EXTRACTED TEXT:

BEGIN

That child is in danger of injury or death.

I would ring the police as well and have an informal chat and let them know what's going on.

However, be warned that it's her word against yours at this point regarding the police and anything you say is unsubstantiated without evidence.

Social services will take your statement clearly, and the child will be removed from danger, and that's the most important thing.

It's unfortunate the driver may well be embroiled in something, but the child's safety away from that immoral, money grabbing wretch is the most important thing at this point.

He needs to be safe. Ring social services and have a chat with the police.

Pigface1 · 23/03/2017 10:57

YANBU. In fact YABVVVR.

She's basically planning a 'cash for crash' insurance fraud. Worse still - she's brazenly asked you to be a party to that fraud!! It's a serious criminal offence!!

As everyone else has said - this is the reason everyone's insurance premiums are skyrocketing.

I am sure you wouldn't do this from what you've said but please don't under any circumstances allow yourself to be bullied into saying the car DID hit her son - that would make you a party to the fraud.

What a nasty bit of work!!

Forager · 23/03/2017 10:57

That woman is an utter disgrace! Can you imagine the devastation of child cause someone being falsely accused of hitting a child with a car.

I assume it wouldn't just be the insurance company who would be involved, but the police too.

I would definitely warn the driver.

TestingTestingWonTooFree · 23/03/2017 11:01

I'd leave the driver your contact details with a note that you can confirm child wasn't hit.

Butteredparsnip1ps · 23/03/2017 11:02

Definitely tell the driver and tell school, flagging it up with them using the words 'safeguarding issue'. Perhaps keep a diary of when you see him running off

I would also be tempted ( because the mother is knowingly putting that child at risk every day) reporting her to children's services

this. Some People. Hmm

ineedwine99 · 23/03/2017 11:05

Tell him. She's disgusting and extremely bloody lucky her son wasn't hit. I'm in shock she wants to pretend he was, thats the stuff of patents nightmares.

END

LISTED RECORDS:
BEGIN

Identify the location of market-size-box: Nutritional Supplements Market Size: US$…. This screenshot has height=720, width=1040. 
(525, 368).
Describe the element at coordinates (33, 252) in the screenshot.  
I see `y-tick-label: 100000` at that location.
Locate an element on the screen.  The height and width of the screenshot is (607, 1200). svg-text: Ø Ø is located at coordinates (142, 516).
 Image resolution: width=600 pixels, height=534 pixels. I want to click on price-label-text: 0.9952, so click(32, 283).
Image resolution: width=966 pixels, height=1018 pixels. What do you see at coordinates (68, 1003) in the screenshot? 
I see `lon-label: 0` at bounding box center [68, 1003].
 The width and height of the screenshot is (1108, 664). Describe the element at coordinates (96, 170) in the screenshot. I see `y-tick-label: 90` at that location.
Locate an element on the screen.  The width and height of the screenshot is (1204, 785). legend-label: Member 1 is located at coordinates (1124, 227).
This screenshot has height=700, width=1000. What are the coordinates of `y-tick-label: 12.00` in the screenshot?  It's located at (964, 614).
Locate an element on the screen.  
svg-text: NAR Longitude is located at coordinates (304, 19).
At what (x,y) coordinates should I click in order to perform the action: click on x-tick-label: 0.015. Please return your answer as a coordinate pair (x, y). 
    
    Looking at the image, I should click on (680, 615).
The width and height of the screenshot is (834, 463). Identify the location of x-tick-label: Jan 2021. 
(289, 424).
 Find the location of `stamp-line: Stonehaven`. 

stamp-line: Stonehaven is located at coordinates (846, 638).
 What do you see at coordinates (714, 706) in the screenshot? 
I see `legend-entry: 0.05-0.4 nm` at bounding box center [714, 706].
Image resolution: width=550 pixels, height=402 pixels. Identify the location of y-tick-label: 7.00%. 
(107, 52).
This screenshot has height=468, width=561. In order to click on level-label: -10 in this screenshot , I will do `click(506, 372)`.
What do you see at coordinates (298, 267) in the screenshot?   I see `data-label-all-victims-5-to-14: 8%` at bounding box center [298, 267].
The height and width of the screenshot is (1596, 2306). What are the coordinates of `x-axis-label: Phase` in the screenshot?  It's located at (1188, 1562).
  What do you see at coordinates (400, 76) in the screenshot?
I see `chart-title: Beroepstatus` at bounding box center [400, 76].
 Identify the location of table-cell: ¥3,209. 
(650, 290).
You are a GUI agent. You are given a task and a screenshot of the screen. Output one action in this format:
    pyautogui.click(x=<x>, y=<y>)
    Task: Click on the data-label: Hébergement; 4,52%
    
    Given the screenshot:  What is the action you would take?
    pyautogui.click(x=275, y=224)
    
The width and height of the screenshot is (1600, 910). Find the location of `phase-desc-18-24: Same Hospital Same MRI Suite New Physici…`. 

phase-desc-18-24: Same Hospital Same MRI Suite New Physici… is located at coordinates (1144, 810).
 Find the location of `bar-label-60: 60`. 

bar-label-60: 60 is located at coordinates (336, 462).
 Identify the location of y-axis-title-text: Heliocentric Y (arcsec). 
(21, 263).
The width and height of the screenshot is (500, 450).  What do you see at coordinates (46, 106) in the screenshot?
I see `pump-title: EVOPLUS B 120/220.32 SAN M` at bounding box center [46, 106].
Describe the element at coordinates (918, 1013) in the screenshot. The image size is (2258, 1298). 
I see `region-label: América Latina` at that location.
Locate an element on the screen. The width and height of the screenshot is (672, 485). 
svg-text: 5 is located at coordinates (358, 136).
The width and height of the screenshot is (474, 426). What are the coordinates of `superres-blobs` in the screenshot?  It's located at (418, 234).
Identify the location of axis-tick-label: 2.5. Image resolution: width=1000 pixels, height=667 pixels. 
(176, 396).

END

TASKS TO PERFORM:
(a) Say whether each statement agrees with the forum thread. Answer yes or no, and quote the words that decide it.
(i) Pigface1 says this kind of scheme is why everyone's insurance premiums are falling.
(ii) TestingTestingWonTooFree suggests leaving the driver contact details and a note.
(iii) Butteredparsnip1ps suggests keeping a diary.
(b) Update the stretch of the forum thread from "He needs to" through "to the fraud.", replacing "fraud" with "scam" everywhere it appears.

ANSWERS PER TASK:
(a)
(i) No: "this is the reason everyone's insurance premiums are skyrocketing"
(ii) Yes: "I'd leave the driver your contact details with a note that you can confirm child wasn't hit."
(iii) Yes: "Perhaps keep a diary of when you see him running off"

(b)
He needs to be safe. Ring social services and have a chat with the police.

Pigface1 · 23/03/2017 10:57

YANBU. In fact YABVVVR.

She's basically planning a 'cash for crash' insurance scam. Worse still - she's brazenly asked you to be a party to that scam!! It's a serious criminal offence!!

As everyone else has said - this is the reason everyone's insurance premiums are skyrocketing.

I am sure you wouldn't do this from what you've said but please don't under any circumstances allow yourself to be bullied into saying the car DID hit her son - that would make you a party to the scam.